2025-08-07 10:32:02,689 latency_env.delayed_mdp:training_loop(baseline-bpql-noiseperc20-humanoid):1222 [DEBUG]: All rewards: [590.4801, 355.8407, 88.80192, 383.34473, 95.55038, 96.233925, 270.4914, 101.831245, 95.790794, 379.68396]
2025-08-07 10:32:02,689 latency_env.delayed_mdp:training_loop(baseline-bpql-noiseperc20-humanoid):1223 [DEBUG]: All trajectory lengths: [116.0, 63.0, 18.0, 71.0, 19.0, 19.0, 51.0, 20.0, 19.0, 78.0]
2025-08-07 10:32:02,693 latency_env.delayed_mdp:training_loop(baseline-bpql-noiseperc20-humanoid):1199 [INFO]: Iteration 10/100 (estimated time remaining: 2 hours, 56 minutes, 7 seconds)

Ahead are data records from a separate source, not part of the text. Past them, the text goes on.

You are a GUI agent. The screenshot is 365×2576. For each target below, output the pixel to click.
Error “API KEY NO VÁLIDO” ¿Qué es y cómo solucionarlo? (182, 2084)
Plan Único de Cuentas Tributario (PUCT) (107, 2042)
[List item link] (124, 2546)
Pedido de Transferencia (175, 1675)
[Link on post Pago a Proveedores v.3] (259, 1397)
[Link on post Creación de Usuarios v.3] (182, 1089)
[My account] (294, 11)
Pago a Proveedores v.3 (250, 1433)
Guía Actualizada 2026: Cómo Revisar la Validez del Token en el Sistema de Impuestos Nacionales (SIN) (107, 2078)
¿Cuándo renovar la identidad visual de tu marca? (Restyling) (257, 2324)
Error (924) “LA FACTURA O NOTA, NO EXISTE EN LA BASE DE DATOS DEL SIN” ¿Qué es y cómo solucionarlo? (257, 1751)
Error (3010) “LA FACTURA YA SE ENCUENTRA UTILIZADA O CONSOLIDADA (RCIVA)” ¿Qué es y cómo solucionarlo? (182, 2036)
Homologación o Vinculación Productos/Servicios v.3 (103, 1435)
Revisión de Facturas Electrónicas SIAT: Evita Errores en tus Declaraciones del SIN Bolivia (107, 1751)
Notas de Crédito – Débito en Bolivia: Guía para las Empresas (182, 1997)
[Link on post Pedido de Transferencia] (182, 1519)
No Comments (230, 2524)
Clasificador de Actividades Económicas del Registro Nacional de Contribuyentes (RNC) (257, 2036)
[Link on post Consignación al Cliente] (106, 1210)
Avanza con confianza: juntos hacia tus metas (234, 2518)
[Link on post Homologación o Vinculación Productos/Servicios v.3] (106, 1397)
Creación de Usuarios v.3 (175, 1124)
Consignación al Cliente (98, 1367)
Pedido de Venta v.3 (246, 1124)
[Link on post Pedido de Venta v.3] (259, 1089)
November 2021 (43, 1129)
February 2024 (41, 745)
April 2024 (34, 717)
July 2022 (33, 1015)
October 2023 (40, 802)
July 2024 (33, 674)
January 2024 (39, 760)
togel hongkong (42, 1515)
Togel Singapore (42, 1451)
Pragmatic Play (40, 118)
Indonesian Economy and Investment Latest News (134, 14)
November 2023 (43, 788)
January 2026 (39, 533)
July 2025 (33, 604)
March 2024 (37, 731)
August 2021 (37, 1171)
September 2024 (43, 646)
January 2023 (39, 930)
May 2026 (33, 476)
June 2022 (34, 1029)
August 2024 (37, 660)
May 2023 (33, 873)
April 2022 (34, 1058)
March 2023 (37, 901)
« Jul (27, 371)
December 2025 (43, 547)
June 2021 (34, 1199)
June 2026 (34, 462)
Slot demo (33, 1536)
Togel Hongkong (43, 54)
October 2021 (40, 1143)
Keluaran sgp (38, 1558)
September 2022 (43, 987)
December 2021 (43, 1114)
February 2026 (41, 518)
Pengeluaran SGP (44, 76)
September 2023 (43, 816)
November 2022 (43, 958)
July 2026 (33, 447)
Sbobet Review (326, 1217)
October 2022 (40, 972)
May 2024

2025-08-07 10:33:58,018 latency_env.delayed_mdp:training_loop(baseline-bpql-noiseperc20-humanoid):1214 [DEBUG]: Evaluating for latency MM1Queue_a033_s075...
2025-08-07 10:33:58,788 latency_env.delayed_mdp:training_loop(baseline-bpql-noiseperc20-humanoid):1221 [DEBUG]: Total Reward: 264.73312 ± 102.712
2025-08-07 10:33:58,788 latency_env.delayed_mdp:training_loop(baseline-bpql-noiseperc20-humanoid):1222 [DEBUG]: All rewards: [329.75, 378.24255, 345.66833, 277.58987, 128.82616, 326.2704, 311.00827, 340.19604, 89.45082, 120.3287]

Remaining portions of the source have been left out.